**EXTRACT PROVIDED:**
+ + + + +
Multi-Card Parallelism

MindIE SD provides multiple parallelism strategies to solve the problems of insufficient single-card memory and inference speed bottlenecks. Different strategies split computation and memory from different dimensions:

Tensor Parallel (TP): Splits along the rows or columns of weight matrices, distributing matrix computation across multiple cards. Suitable for models with large hidden dimensions.
Ring Sequence Parallel (RSP): Splits Q along the sequence dimension, transfers KV between devices in a ring communication pattern, hiding communication overhead through computation.
Ulysses Sequence Parallel (USP): Splits input along the sequence dimension, reorganizes across attention head dimensions via AlltoAll, and computes different attention heads in parallel on each card.
CFG Parallel: Distributes positive and negative sample inference to different devices for parallel execution. Suitable for diffusion models using Classifier-Free Guidance.

Each strategy can be used independently or combined. For specific support details, please refer to supported_matrix.md.

Recommendations:

Tensor Parallel (TP): Can effectively reduce memory usage, but has significant communication overhead. Not recommended as a first choice.
Ulysses Sequence Parallel (USP): Low communication overhead. Recommended as a first choice. Constraint: USP parallelism degree must be divisible by FA's head num.
Ring Sequence Parallel (RSP): Can be used together with Ulysses to complement the part where USP cannot be divided by head num.
CFG Parallel: Low communication overhead. Recommended when the model's CFG > 1.

Tensor Parallel

As model size increases, single-card memory capacity cannot meet the demands of large models. Tensor parallelism distributes the model's tensor computations (such as matrix multiplication, convolution, etc.) across multiple devices for parallel execution, thereby reducing the memory and computation load on individual devices. This section uses a single matrix multiplication as an example to introduce the principles of tensor parallelism.

Suppose the input data is X, the parameter is W, the dimensions of X = (b, s, h), and the dimensions of W = (h, h'). A single matrix multiplication is shown in the figure below. Where:

b: batch_size, representing the batch size.
s: sequence_length, representing the length of the input sequence.
h: hidden_size, representing the dimension of each token vector.
h': hidden_size of parameter W.

There are two optimization methods:

Row-wise splitting: Split along the rows of weight W. Taking N=2 as an example, the matrix is split along the dashed line.

The figure below shows the result after splitting, converting one matrix multiplication into two, each computed on a different NPU. The complete result is obtained by adding the individual results through inter-card communication.
+ + + + +
**SOURCE DATA:**
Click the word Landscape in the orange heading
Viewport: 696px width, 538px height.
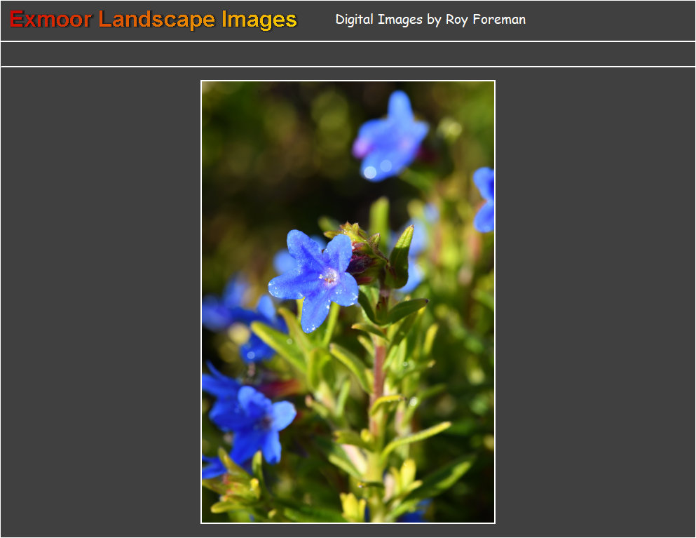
+ + + + +
**SET OF TASKS:**
a: In the multi-card parallelism text, which parallelism strategy is recommended as a first choice?
b: Continue the multi-card parallelism text from its last sentence.

**ANSWERS GIVEN:**
a: Ulysses Sequence Parallel (USP) is recommended as a first choice.

b:
Column-wise splitting: Split along the columns of weight W. Taking N=2 as an example, the matrix is split along the dashed line.

The figure below shows the result after splitting, converting one matrix multiplication into two, each computed on a different NPU. The complete result is obtained by concatenating the individual results through inter-card communication.

Code Example

The following example demonstrates the basic usage of distributed initialization and tensor parallelism:

import os
import torch
import torch.distributed as dist
import torch_npu

# 1. Initialize distributed environment
dist.init_process_group(backend="hccl")
torch.npu.set_device(f"npu:{os.environ['LOCAL_RANK']}")

# 2. Define the original linear layer
linear = torch.nn.Linear(4096, 4096).npu()
x = torch.randn(1, 256, 4096, device="npu")

# 3. Column-wise split: each rank holds half the columns of W
#    Results are merged via all-reduce communication after forward pass
world_size = dist.get_world_size()
rank = dist.get_rank()

with torch.no_grad():
    # Split weight: each rank holds W[:, h//world_size * rank : h//world_size * (rank+1)]
    w_chunk = linear.weight.data.chunk(world_size, dim=0)[rank]
    # Local matrix multiplication
    local_out = x @ w_chunk.T
    # all-reduce to merge results from each rank
    dist.all_reduce(local_out)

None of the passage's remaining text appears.